Records contained in a dataset:
◆ ◆ ◆ ◆

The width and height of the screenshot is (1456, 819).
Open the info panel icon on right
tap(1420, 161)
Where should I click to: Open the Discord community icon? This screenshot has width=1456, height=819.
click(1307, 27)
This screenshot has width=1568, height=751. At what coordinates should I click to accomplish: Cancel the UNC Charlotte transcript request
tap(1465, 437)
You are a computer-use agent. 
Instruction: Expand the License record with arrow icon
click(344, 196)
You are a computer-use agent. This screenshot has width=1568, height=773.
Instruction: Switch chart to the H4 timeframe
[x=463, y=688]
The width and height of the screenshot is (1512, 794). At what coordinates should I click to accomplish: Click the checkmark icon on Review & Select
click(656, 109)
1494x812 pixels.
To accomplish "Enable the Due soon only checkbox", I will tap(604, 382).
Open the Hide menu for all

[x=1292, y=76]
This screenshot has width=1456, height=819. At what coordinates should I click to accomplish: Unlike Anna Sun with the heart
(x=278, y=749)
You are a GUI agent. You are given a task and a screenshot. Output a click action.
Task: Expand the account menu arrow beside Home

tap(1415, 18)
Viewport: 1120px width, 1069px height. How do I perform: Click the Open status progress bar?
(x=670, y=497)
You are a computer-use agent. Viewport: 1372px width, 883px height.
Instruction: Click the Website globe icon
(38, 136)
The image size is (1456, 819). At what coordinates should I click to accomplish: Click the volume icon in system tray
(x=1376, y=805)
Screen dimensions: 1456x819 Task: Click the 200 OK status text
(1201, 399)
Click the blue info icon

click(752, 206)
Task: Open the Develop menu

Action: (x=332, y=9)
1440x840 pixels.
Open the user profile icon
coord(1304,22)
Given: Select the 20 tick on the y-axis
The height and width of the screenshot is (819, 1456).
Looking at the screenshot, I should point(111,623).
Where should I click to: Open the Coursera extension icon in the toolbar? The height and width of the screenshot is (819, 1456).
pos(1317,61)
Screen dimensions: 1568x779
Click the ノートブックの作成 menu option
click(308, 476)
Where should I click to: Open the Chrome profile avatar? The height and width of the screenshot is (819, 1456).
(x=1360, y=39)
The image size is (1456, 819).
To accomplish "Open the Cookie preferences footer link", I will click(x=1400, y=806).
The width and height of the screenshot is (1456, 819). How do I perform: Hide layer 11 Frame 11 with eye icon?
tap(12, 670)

◆ ◆ ◆ ◆

• Task instructions
Print again the lines of the entries above that fall between the line holding "1494x812 pixels." and the line holding "You are a computer-use agent. Viewport: 1372px", inclusive, exactly as they stand.

• Result below
1494x812 pixels.
To accomplish "Enable the Due soon only checkbox", I will tap(604, 382).
Open the Hide menu for all

[x=1292, y=76]
This screenshot has width=1456, height=819. At what coordinates should I click to accomplish: Unlike Anna Sun with the heart
(x=278, y=749)
You are a GUI agent. You are given a task and a screenshot. Output a click action.
Task: Expand the account menu arrow beside Home

tap(1415, 18)
Viewport: 1120px width, 1069px height. How do I perform: Click the Open status progress bar?
(x=670, y=497)
You are a computer-use agent. Viewport: 1372px width, 883px height.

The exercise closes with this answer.